Texto fuente:
*****
Las primeras elecciones que recuerdo fueron en el 78. Ella me montaba al carro, me daba una bandera y me decía “Vamos con Barzuna” y yo la agitaba por la ventana con fuerza y a mis cinco años y medio, me peleaba con intrincados argumentos inventados por mí del porqué nos convenía Barzuna. De repente un día ya no era Barzuna, sino un hombre rubio, muy guapo, sonriente, que se llamaba Carazo. Y cambiamos la bandera pero no la emoción y orgullosamente me llamaba carazista.
El primer día de mi primer grado en un colegio de curas franciscanos, Missis Rodríguez preguntó que cuántos éramos caracistas. Ganábamos por gorreada y no era sorpresa. Nosotros representábamos con nuestros cuadernos nuevos y primer día en escuela privada, a una clase media que creía. El país entero de verdad le creyó al hombre de la sonrisa encantadora. Costa Rica escogió creer, con inocencia e ingenuidad, que sí, que él daba la cara, que el iba de frente, que él iba adelante porque todos nosotros íbamos detrás, porque nos emocionábamos hasta la médula al verlo afirmar eso con fuerza, con convicción y miles de banderas blancas con celeste se agitaban al cielo.
*****
Extracto del listado:
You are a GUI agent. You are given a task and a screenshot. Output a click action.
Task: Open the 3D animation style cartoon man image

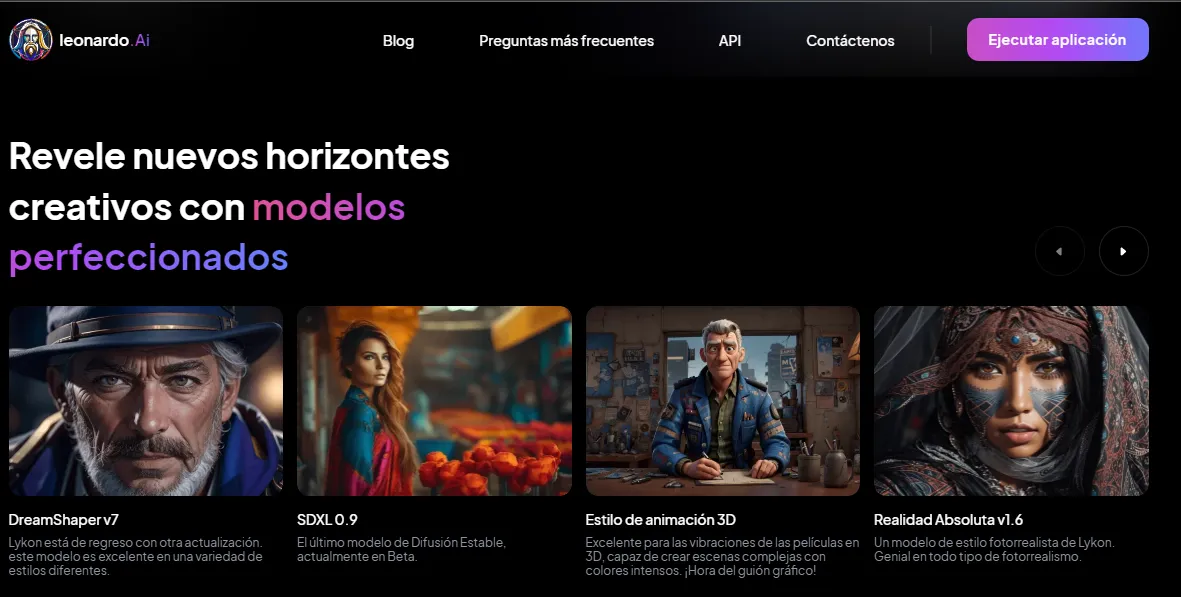(723, 401)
*****
Tareas por realizar:
**A.** Reescriba el tramo del relato sobre las elecciones que va desde "El primer día" hasta "agitaban al cielo.", sustituyendo "colegio de curas franciscanos" por "colegio de monjas".
**B.** Prosiga el relato sobre las elecciones a partir de su última oración.

Respuestas por tarea:
**A.**
El primer día de mi primer grado en un colegio de monjas, Missis Rodríguez preguntó que cuántos éramos caracistas. Ganábamos por gorreada y no era sorpresa. Nosotros representábamos con nuestros cuadernos nuevos y primer día en escuela privada, a una clase media que creía. El país entero de verdad le creyó al hombre de la sonrisa encantadora. Costa Rica escogió creer, con inocencia e ingenuidad, que sí, que él daba la cara, que el iba de frente, que él iba adelante porque todos nosotros íbamos detrás, porque nos emocionábamos hasta la médula al verlo afirmar eso con fuerza, con convicción y miles de banderas blancas con celeste se agitaban al cielo.

**B.**
Cuatro años después, yo hacía fila en una caja del supermercado y ella en otra. Me había advertido que no la saludara, que no hiciera ninguna seña de que la conocía. Me había entregado el dinero exacto. Me había dicho que si me preguntaban porqué andaba sola dijera que mi mamá estaba en casa con mis hermanas. Hacíamos fila en el super y la gente ya no sonreía. Había sido mentira que él daba la cara y que iba de frente. Nos puso a todos a recibir el golpe y él se quedó atrás. Racionaban la leche. Había habido una fuertísima devaluación. El dinero no alcanzaba para nada. Los chocolates, las manzanas y las uvas se convertirían en un raro lujo hasta bien entrados los noventas. Mis hermanos no pudieron entrar a un colegio como el mío y yo me mantuve porque mi papá había dejado un dinero para mí y el patronato aceptó financiar mi educación.
“Mimí- le pregunto- Vos qué eras en el 48?”
“Pobre- me dice- pobrísima. Lavaba ajeno. Había días que no comía. Cuando venían los marichis me ponía un cobija al hombro para venderles comida. Cuando se iban y venían los hombres de don Pepe, sacaba un trapillo verde. A ellos también les vendía almuerzo”.
“Vos eras pancista!”- la acuso.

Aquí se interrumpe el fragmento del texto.